While Eastern Europe remains the least open, others like France and Germany with their state-owned mega-utilities are also tough to crack. To appeal to those Western nations, the commission will allow their utilities to own their pipelines and transmission grids. But that infrastructure must be managed by independent transmission operators that will allow free access to their systems and preside over investment decisions.

According to Thaler, Germany has made lots of strides. It formed a market regulator known as the Federal Network Agency, which has been instrumental in bringing down transmission tariffs for third-party access. Germany also hosts the European Energy Exchange, the leading energy exchange in Continental Europe.

Under the EU plan, commercial and industrial customers have been able to choose their electric and gas suppliers since July 2004. Residential users, meanwhile, have had the opportunity to select their provider since July 2007.

National Interests

Not surprisingly, EU regulators are fighting a pervasive attitude -- one that wants to protect national interests while also taking advantage of increased opportunities abroad. Outsiders still have difficulty investing in France and Germany's energy sector, even though the two are home to utilities that have been expanding abroad. Other critics, such as the European Trade Union Confederation, contend that the forced separation of utility assets could undermine the transmission network and make it more difficult to maintain.

At this point, the results are tepid. Altogether, the amount of electricity flowing among the European countries hovers around 11 percent of all consumption -- up only slightly since 2004 when liberalization there first began. But that does not tell the whole story.

Keep in mind that continuing the existence of transmission and distribution monopolies with "open access" requires "national public utility commissions," says Branko Terzic, Global & U.S. Regulatory Policy leader in Energy & Resources for Deloitte Services. While the European nations have established such regulatory bodies, he says that they need time to develop laws, practices and expertise.

"The EU was established to bring the benefits of a large and competitive 'single market' to Europe in all sectors of industry," says Terzic, who is also chairman of a fossil fuels committee for the United Nations Economic Commission for Europe. "Electricity and natural gas are among the last and most recent two sectors to be liberalized."

The logical question is whether the European experience is worth emulating or whether the circumstances surrounding it are too uncommon.

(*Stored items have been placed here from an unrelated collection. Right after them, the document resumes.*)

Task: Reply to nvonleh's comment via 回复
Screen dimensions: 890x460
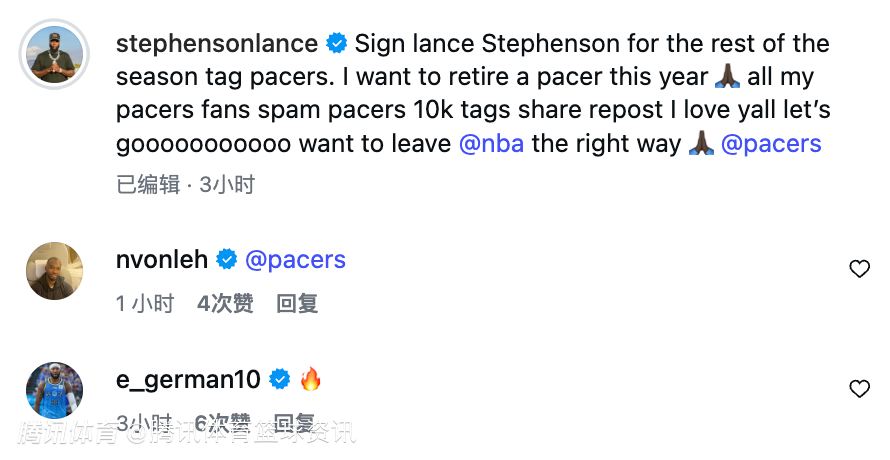Action: click(297, 303)
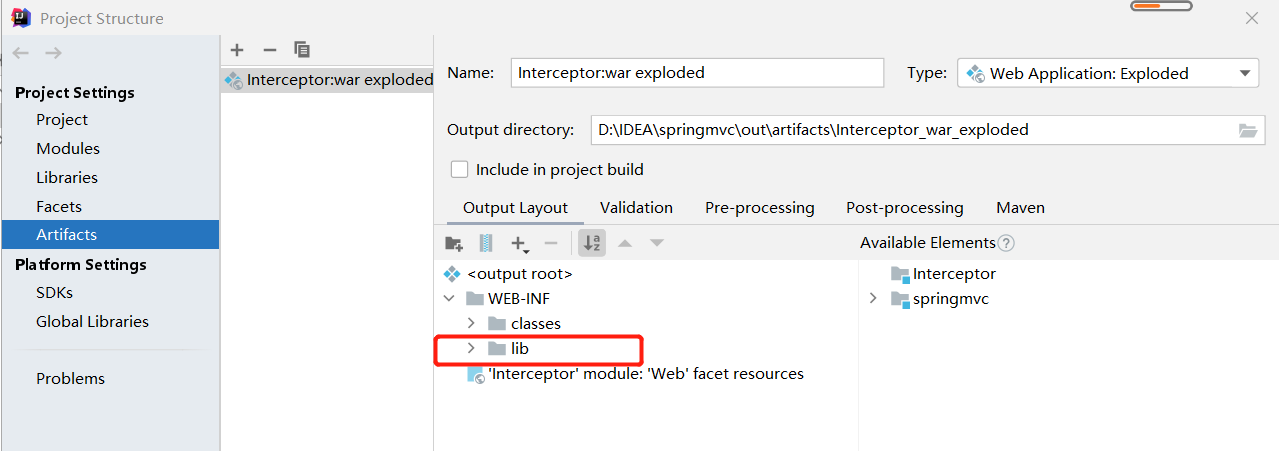Image resolution: width=1279 pixels, height=451 pixels.
Task: Click the add artifact plus icon
Action: pyautogui.click(x=237, y=50)
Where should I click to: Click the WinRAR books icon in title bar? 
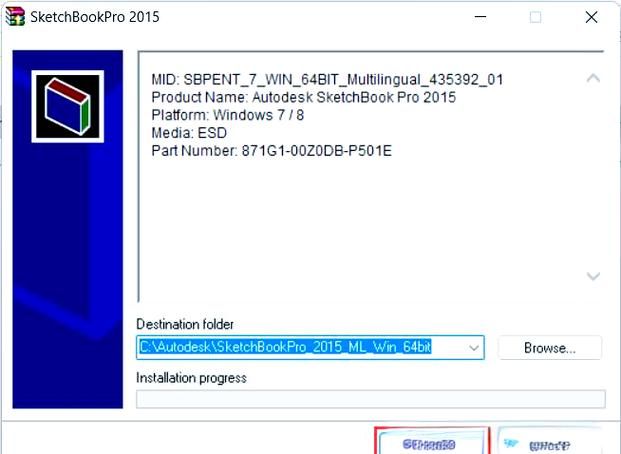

Critics maintain that at best it is too early to tell if liberalization there is working. Concern still exists that the behemoths would be able to control world markets while insulating themselves from competition.

True, market reforms will provide the opportunity to grow and to increase revenues. But advocates of such restructuring say that they also result in superior technology transfers as well as economies of scale. That, in turn, will create greater productivity and more efficiency with the potential to drive down costs. Building identical power generation plants or ordering a large number of wind turbines, for example, will give companies new-found leverage over the supply chain

"As with any other business, you will get a much better overhead cost spread over a larger revenue stream," says Martin Gross, region division manager for ABB Power Systems, North America. "From a utility point of view, there are certain advantages associated with size such as financing large investments like nuclear plants or large offshore wind farms."

And while it is a 10-company effort, he points to those European utilities that are now focused on building a super grid in the North Sea at a cost of $64 billion -- something made possible through regulatory reform. The aim is to transport offshore wind power throughout the continent so as to diversify fuel sources and to bring down energy prices.

While liberalization of Europe's electric markets has spawned turf wars, it has also resulted in the deployment of innovative power generation technologies. That, of course, is what the EU ministers had hoped for -- advances that would eventually make their way to their own consumers who would have cleaner energy and more choices.